# how much should I feed them?



## wYs Ranch (Nov 22, 2010)

I have New Zealand and Californians, they're all about a yr old.   How much pellets should they get?  Should I measure out the food, or can I just keep the bins full and let them free feed?  They also get timothy hay and apple sticks.


----------



## Hooligan Farm (Nov 22, 2010)

wYs Ranch said:
			
		

> I have New Zealand and Californians, they're all about a yr old.   How much pellets should they get?  Should I measure out the food, or can I just keep the bins full and let them free feed?  They also get timothy hay and apple sticks.


If you search the threads there is a formula. I just scoop it in for mine and I know which will eat more and who needs more. I try to give them more hay then pellets its better for them. The only ones that I let free eat ar my 2 does that aren't full size yet.


----------



## dbunni (Nov 22, 2010)

We feed our NZs, past 6 months of age, 2/3 - 1 1/4C a day ... this is divided between 2 feedings.  The amount all depends on the rabbit.  We do not free feed once an animal passes junior class.  That is opening you up for flabby animals that will not breed (fat around the ovaries blocks the reproduction cycle ... and sluggish animals).  We also feed a specialized mixture of feed to create a better bodied/meated animal.  Proof is on the dinner table and in the show wins.


----------



## CrimsonRose (Nov 24, 2010)

I always free feed mine... They are outside in hutches and need the extra fat in winter. In summer they tend to eat very little pellets and thrive off of garden scraps and fresh grass the kiddos pick for them...


----------



## RabbitLover11 (Feb 8, 2011)

Just the info I was looking for.  I have NZ Whites and my buck always acts hungry (been giving him 2 heaping 2/3 cup measures 1x/day).  My doe seems satisfied with the same amount, however. Thanks!  

Crimson Rose, have you had any trouble breeding when feeding them free choice?

I've been supplementing the feed with coastal hay, but my buck doesn't seem to think it's enough.  I hear a lot about Timothy hay on this forum, is it better than coastal?


----------



## tortoise (Feb 8, 2011)

I free feed in winter and juniors.

In summer I look up the caloric requirements and calculate what each bun-bun needs.


----------



## AlpacaEmployee (Feb 8, 2011)

An adult new Zealands is said to need 8 oz. per day. 

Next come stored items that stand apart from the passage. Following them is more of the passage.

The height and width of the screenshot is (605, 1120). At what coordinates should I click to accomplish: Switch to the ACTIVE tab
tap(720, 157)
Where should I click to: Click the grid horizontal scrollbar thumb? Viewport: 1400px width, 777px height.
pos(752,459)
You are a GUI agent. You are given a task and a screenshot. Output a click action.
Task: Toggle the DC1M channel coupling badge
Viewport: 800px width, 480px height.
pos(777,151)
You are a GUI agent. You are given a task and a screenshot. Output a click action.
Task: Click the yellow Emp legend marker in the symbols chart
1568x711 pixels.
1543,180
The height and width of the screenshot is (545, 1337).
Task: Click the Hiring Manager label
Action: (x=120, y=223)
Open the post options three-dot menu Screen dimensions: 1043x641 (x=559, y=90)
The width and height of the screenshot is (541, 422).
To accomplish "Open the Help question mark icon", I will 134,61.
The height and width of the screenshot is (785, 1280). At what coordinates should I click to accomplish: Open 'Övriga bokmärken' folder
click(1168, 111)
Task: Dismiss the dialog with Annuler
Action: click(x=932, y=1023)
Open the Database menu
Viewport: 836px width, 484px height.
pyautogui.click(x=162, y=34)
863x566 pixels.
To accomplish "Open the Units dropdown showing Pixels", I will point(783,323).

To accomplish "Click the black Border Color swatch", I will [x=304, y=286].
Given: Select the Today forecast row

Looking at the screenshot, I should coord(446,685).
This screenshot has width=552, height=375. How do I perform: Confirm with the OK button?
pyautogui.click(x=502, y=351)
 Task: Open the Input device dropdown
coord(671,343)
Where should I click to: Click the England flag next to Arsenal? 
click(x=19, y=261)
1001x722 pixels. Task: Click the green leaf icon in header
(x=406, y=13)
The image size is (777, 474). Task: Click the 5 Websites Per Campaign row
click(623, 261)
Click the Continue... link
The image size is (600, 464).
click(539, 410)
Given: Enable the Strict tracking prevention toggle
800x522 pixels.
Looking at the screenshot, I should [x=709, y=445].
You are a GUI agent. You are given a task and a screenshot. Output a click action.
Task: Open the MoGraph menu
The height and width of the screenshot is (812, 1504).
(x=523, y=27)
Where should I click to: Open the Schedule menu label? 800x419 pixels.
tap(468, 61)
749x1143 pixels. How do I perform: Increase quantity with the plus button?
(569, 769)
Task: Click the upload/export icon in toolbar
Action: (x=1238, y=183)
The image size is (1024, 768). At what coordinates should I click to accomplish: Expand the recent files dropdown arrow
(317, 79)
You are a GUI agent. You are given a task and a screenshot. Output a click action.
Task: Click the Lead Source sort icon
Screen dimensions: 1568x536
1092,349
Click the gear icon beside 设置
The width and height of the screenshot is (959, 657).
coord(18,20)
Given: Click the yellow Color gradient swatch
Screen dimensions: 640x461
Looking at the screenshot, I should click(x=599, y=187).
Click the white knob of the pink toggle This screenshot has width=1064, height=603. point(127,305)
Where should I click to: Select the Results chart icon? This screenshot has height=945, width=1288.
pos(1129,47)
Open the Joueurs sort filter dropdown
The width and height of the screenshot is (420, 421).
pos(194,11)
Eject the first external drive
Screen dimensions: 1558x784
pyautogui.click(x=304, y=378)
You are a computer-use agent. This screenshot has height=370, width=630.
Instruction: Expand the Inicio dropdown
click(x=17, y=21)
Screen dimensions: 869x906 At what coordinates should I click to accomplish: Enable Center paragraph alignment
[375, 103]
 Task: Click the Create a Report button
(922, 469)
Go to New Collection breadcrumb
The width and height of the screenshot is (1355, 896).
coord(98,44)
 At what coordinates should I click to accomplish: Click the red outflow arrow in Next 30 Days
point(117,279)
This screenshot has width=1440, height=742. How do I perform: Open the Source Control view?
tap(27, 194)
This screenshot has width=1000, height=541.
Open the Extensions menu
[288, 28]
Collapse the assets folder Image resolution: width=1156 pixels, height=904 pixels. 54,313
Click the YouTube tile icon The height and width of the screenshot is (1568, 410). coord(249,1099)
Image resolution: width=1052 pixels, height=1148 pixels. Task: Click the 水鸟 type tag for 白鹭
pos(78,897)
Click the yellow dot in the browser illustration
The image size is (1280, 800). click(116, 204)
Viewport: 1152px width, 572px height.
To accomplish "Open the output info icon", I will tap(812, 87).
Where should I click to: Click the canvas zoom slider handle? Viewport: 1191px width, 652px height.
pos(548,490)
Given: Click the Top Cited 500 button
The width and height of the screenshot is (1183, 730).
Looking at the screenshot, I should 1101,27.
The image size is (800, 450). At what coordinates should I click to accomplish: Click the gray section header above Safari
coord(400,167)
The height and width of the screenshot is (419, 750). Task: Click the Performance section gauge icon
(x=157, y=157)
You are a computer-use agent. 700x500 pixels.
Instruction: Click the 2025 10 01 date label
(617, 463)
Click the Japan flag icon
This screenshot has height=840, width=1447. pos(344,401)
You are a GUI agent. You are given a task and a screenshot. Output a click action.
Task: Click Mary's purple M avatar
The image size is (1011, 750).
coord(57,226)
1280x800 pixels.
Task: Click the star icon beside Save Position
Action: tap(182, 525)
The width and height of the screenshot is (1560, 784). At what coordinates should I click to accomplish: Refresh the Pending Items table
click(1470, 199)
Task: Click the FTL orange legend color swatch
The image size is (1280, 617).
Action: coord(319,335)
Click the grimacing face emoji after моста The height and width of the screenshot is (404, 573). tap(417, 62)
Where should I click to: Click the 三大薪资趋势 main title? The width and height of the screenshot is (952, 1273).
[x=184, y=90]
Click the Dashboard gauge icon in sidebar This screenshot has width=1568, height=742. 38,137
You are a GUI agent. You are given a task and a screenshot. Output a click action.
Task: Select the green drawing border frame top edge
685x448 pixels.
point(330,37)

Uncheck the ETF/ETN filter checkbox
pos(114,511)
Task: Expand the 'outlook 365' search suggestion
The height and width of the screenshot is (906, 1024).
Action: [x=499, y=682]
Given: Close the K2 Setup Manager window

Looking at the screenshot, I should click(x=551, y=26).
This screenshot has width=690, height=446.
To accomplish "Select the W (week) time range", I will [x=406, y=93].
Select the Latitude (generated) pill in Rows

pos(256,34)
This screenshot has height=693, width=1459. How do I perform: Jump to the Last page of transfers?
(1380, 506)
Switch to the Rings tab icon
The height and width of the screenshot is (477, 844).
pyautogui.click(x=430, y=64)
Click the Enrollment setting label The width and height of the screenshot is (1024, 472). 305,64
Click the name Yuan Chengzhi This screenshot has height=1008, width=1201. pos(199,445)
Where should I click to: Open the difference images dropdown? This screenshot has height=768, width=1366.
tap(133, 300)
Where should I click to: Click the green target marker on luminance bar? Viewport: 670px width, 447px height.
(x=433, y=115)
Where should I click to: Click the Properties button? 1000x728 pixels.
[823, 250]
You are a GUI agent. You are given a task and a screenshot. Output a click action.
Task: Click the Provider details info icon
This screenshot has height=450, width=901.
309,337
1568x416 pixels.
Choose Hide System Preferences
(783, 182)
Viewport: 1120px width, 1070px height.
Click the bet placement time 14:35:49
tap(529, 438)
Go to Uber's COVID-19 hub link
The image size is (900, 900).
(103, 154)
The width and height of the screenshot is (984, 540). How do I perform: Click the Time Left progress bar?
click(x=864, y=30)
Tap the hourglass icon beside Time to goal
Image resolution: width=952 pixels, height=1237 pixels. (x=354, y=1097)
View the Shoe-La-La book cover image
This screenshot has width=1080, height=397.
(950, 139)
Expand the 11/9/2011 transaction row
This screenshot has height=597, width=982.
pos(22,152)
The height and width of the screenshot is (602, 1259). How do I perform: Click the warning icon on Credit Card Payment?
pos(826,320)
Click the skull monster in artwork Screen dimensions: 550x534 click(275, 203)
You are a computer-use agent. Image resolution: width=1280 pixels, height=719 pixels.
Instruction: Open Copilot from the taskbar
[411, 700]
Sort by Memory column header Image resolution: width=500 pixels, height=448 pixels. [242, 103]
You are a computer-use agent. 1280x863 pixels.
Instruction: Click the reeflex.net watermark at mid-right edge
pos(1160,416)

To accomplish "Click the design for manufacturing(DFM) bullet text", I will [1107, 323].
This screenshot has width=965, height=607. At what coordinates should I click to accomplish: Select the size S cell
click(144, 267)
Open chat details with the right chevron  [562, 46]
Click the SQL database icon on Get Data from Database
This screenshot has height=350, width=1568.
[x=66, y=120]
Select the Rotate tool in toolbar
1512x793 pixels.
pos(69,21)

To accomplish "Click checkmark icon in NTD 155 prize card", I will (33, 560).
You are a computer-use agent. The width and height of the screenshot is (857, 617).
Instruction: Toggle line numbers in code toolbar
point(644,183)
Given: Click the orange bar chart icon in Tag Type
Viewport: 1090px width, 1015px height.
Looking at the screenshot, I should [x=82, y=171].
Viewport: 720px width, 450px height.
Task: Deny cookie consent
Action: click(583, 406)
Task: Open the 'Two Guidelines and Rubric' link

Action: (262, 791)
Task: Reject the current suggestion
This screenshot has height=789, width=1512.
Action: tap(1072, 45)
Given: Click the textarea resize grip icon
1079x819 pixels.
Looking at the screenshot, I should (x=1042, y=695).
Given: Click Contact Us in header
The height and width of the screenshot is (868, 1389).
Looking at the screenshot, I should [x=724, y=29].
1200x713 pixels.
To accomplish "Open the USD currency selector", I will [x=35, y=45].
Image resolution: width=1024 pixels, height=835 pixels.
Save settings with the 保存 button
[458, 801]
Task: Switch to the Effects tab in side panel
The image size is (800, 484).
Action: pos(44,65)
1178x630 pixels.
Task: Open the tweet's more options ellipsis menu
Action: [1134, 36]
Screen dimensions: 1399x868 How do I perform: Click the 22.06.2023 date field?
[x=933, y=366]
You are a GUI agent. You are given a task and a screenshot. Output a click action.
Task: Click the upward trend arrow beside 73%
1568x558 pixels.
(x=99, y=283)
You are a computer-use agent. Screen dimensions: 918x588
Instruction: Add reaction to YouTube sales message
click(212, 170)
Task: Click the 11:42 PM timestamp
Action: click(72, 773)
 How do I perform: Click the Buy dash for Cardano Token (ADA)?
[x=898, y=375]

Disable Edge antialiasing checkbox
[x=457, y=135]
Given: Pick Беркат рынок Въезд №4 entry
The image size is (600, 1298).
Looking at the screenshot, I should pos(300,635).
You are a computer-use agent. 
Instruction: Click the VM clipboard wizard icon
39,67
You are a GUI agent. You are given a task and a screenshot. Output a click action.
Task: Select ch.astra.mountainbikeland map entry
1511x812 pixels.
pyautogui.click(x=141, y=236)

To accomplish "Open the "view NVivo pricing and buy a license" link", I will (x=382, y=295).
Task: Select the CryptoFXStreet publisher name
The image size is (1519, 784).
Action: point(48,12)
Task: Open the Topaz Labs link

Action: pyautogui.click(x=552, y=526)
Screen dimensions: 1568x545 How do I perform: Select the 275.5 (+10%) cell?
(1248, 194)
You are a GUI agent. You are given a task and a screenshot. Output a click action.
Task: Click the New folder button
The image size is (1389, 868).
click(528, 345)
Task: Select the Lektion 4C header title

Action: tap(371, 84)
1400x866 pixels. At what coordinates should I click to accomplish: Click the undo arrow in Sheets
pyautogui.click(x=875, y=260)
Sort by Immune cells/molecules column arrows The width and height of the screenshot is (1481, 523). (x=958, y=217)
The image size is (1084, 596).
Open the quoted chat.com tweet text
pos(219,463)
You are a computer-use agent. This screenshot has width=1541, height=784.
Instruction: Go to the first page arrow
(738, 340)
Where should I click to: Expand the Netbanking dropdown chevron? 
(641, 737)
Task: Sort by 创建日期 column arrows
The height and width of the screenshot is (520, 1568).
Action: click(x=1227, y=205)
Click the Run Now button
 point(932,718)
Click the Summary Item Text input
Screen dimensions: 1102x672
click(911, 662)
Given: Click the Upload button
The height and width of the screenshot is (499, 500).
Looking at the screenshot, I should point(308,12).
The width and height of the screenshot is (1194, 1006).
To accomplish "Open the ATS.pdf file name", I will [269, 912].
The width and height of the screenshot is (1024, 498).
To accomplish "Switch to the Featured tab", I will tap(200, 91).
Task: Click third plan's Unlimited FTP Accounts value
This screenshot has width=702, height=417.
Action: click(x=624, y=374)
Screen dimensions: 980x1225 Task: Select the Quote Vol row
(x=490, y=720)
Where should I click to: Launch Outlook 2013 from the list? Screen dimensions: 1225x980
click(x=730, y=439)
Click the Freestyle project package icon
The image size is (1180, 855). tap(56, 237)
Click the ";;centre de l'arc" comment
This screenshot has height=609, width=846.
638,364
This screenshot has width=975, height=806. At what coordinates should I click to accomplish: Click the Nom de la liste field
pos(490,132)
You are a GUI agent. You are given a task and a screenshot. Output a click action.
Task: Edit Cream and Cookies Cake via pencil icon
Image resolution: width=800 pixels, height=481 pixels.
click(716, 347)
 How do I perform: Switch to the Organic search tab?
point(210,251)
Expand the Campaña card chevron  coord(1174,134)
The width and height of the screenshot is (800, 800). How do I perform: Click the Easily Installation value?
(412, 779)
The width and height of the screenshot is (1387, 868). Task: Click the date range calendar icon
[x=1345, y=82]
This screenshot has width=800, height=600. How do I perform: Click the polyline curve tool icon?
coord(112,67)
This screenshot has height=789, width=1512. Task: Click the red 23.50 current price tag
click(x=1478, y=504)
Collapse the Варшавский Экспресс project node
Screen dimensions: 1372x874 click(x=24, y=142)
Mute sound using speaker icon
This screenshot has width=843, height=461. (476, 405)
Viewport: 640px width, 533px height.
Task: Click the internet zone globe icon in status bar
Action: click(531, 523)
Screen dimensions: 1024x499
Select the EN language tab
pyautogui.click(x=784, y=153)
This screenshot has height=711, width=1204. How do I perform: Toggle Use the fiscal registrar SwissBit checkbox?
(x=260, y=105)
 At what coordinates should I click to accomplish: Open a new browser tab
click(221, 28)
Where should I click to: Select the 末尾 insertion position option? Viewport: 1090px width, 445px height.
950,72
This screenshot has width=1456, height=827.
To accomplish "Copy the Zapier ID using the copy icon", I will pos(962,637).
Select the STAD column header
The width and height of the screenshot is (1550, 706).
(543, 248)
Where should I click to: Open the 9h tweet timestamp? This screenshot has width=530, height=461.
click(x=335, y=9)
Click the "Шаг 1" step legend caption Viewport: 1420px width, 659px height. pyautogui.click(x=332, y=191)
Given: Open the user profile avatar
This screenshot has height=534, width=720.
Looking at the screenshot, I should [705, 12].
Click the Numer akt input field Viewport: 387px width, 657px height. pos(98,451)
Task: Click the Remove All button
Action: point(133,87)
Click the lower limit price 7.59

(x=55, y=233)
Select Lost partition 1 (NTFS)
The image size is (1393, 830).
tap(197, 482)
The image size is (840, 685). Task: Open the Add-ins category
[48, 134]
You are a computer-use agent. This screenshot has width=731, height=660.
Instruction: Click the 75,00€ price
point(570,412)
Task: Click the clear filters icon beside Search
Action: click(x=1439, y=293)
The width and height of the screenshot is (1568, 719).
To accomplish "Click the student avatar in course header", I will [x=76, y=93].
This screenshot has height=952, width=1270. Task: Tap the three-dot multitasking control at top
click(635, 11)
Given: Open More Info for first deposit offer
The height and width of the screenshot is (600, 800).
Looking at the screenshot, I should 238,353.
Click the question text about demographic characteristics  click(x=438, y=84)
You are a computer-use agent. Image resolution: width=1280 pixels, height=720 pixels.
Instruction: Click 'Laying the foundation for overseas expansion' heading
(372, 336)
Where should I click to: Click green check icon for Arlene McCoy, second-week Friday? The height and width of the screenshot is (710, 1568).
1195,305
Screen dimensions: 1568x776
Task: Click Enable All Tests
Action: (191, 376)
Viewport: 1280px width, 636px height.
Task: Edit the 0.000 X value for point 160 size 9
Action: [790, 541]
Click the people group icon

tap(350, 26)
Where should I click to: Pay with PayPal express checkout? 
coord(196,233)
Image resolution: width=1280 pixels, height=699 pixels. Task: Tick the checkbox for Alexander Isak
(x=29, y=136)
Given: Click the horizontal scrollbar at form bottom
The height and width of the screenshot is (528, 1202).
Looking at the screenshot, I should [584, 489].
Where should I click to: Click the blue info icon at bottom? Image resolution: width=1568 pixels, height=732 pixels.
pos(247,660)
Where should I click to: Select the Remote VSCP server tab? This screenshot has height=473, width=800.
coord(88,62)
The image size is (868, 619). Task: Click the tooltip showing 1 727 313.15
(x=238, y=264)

That is weight, not volume. 8 oz. in volume is less than 8 oz. in weight. Weigh your feed, brands weigh different ammounts.


----------



## CrimsonRose (Feb 11, 2011)

RabbitLover11 said:
			
		

> Just the info I was looking for.  I have NZ Whites and my buck always acts hungry (been giving him 2 heaping 2/3 cup measures 1x/day).  My doe seems satisfied with the same amount, however. Thanks!
> 
> Crimson Rose, have you had any trouble breeding when feeding them free choice?
> 
> I've been supplementing the feed with coastal hay, but my buck doesn't seem to think it's enough.  I hear a lot about Timothy hay on this forum, is it better than coastal?


no I've never had a rabbit that was too fat from free feeding... now If I would free feed veggies or something... then maybe because they will pig out on stuff like that... but I've never had a rabbit pig out on pellets... But I do still keep an eye out on them to see that they are health and such... so if you ever notice one pigging out constantly and he gets pudgy then I would back them off... but I've never had this as a problem...


----------



## RabbitLover11 (Feb 12, 2011)

Thanks for the info y'all!


----------



## rabbitgeek (Feb 19, 2011)

The rule of thumb used to be 1 ounce of feed per pound of rabbit per day.

That is 8 ounce for 8 pound rabbit for a day. That is feed by weight. But new formulas might be less per rabbit, so read the package. 

Be sure to put your hands on the rabbit to be sure they are getting enough to eat and adjust accordingly.

Have a good day!


----------



## chicksandrabbitsohmy (Apr 11, 2011)

Came across this thread..It's great, but what if they are preggo or lactating?


----------



## rabbitlady4433 (Apr 12, 2011)

My pregnant does or ones still feeding babies get free fed.  Once the kits are weened they go back to daily rations.


----------